[HF19]: complex probability expressions via RSA on `PMF` #

Compositional threshold semantics plus an RSA model over an urn scenario (N = 10 balls), formalised on mathlib's PMF in the same key as Studies/LassiterGoodman2017PMF.lean. Cognition 186 (2019) 50–71.

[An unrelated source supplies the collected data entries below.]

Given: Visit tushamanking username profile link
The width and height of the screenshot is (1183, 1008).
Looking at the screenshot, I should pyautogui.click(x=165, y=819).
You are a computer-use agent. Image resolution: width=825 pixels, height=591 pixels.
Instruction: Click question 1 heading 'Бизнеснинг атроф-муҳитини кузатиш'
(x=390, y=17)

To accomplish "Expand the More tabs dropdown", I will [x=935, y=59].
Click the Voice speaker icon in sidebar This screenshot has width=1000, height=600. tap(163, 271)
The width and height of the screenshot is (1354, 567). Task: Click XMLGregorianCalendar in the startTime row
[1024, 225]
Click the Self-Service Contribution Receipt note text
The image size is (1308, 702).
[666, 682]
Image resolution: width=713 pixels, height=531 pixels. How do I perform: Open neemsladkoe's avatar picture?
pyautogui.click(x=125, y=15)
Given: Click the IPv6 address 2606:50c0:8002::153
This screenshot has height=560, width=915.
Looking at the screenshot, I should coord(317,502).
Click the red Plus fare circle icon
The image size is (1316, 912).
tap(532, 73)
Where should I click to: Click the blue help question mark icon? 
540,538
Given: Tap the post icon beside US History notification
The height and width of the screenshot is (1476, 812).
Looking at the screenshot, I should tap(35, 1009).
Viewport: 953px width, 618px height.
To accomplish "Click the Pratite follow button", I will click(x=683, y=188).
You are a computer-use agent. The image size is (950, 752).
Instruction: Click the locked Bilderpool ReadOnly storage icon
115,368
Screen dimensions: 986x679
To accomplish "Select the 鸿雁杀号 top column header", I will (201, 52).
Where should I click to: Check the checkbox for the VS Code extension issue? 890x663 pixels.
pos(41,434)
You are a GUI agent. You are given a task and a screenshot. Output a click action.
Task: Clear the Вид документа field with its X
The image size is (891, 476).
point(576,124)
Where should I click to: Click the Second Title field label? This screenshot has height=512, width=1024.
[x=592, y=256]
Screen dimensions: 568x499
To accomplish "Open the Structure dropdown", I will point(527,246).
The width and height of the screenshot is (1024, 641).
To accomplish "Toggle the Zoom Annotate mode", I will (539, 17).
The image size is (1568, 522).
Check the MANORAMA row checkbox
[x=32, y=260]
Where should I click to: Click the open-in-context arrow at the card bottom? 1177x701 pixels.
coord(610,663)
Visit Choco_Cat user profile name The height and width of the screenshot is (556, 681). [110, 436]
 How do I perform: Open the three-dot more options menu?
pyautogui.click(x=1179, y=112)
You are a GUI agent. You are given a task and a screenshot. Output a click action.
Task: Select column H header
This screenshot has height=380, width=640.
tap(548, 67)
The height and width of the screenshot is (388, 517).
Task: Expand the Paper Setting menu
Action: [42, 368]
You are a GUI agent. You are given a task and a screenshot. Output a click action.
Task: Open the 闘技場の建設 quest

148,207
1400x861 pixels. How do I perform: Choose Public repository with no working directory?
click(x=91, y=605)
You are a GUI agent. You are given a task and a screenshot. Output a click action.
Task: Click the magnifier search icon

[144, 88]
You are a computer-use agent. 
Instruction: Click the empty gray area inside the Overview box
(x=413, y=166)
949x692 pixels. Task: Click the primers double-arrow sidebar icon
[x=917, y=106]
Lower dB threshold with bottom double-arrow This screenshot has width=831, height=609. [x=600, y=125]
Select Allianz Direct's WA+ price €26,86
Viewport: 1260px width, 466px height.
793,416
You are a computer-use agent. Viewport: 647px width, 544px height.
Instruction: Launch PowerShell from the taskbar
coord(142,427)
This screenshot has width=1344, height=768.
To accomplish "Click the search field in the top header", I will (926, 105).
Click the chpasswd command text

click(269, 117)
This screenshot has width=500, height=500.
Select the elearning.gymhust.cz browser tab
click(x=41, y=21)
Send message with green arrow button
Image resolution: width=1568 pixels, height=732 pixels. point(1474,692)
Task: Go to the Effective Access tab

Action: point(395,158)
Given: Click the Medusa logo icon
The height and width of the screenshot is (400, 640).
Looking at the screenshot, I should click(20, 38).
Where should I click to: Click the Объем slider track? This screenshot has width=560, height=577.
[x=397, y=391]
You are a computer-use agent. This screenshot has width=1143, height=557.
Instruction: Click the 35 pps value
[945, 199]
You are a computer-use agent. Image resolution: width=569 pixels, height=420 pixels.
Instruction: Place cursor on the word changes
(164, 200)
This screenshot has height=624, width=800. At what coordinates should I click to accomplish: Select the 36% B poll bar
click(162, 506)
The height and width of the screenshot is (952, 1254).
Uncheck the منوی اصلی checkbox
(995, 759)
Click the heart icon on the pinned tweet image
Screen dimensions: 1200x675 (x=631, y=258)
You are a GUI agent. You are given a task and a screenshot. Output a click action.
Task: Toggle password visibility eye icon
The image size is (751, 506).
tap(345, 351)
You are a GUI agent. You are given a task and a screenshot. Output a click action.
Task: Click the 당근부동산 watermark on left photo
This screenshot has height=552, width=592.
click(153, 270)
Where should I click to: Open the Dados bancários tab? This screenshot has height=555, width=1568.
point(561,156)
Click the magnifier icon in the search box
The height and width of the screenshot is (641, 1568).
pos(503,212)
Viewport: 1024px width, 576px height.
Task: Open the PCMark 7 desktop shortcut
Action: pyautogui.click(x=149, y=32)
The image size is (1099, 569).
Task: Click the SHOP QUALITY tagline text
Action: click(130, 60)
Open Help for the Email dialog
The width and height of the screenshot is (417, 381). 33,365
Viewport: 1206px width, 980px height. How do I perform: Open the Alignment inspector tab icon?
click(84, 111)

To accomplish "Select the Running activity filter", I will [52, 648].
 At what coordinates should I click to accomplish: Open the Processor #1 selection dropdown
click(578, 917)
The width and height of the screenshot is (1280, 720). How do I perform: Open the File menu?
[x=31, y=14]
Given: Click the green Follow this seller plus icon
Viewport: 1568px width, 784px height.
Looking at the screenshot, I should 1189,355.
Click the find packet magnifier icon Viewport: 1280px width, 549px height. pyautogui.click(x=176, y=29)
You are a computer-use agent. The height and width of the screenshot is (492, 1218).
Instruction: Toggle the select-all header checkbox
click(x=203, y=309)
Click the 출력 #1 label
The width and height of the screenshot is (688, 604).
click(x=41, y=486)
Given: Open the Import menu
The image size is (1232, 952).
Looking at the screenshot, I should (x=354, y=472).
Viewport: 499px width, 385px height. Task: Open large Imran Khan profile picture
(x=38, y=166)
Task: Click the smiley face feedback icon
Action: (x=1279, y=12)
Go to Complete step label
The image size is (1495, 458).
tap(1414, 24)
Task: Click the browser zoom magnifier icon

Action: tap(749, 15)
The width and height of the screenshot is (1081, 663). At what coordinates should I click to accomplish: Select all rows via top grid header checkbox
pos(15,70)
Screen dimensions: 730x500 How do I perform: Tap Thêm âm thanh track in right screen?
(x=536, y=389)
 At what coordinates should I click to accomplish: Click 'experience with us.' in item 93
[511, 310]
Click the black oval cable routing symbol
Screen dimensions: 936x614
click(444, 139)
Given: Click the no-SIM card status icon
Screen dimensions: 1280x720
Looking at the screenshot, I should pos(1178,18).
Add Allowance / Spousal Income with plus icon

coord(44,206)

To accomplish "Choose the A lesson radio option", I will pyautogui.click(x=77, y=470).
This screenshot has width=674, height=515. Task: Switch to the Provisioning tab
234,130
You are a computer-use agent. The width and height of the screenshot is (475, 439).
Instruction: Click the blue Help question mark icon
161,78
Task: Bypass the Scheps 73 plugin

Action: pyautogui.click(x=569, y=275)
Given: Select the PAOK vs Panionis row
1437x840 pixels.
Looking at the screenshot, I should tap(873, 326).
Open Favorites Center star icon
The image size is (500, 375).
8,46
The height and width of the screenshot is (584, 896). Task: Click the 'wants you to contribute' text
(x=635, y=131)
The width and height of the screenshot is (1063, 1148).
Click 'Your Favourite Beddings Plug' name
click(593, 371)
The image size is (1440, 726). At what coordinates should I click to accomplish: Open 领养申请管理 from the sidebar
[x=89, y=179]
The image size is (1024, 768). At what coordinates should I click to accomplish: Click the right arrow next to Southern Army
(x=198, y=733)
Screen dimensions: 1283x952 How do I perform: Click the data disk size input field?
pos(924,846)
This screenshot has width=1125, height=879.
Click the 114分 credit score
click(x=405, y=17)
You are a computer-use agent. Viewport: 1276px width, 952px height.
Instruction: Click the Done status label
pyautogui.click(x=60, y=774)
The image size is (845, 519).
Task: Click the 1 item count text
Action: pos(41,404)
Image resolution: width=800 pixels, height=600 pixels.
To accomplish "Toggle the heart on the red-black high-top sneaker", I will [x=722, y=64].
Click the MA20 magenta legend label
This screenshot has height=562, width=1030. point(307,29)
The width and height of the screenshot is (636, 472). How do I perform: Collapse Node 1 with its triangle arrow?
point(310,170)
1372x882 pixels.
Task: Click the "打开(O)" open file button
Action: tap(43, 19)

The architectural novelty is a Hellinger-distance speaker utility (Eq. 16) in place of KL divergence. The literal listener P_LL(s|m) ∝ ⟦m⟧(s) · P_prior(s) puts zero mass outside a meaning's extension, so KL(P_rat.bel ‖ P_LL) = ∞ whenever the speaker's belief has support outside it — a strictly probabilistic speaker could never say "certainly RED" at 9/10. Hellinger distance is bounded by 1, so the speaker can assert it with bounded disutility.

Main definitions #

obsKernel, speakerBelief — belief formation (Eq. 12) as PMF.posterior of the hypergeometric observation kernel, with ℚ-valued mirrors hypergeoQ / speakerBeliefQ for finite-arithmetic checks.
SimpleExpr.meaning, complexMeaning — threshold semantics for simple (Eq. 13-14) and nested (Eq. 22-23) probability expressions.
literalListener, pragmaticListener — the RSA literal listener (uniform on a meaning extension, Eq. 15) and the pragmatic listener as a joint PMF.posterior (Eq. 18).

Main results #

hellinger_admits_what_KL_excludes — on the witness pair (pure 9, pure 10), KL = ∞ but HD ≤ 1: the formal content of the Hellinger-vs-KL divergence, via klDiv_eq_top_when_zero_support and hellingerDistSq_le_one.
statePosterior_apply, accessPosterior_apply, statePosterior_lt_iff — marginalisations (Eq. 19-20) of the joint posterior, direct corollaries of Core/Probability/JointPosterior.
certainly_subset_probably, probably_subset_possibly — nesting of the inferred meaning extensions.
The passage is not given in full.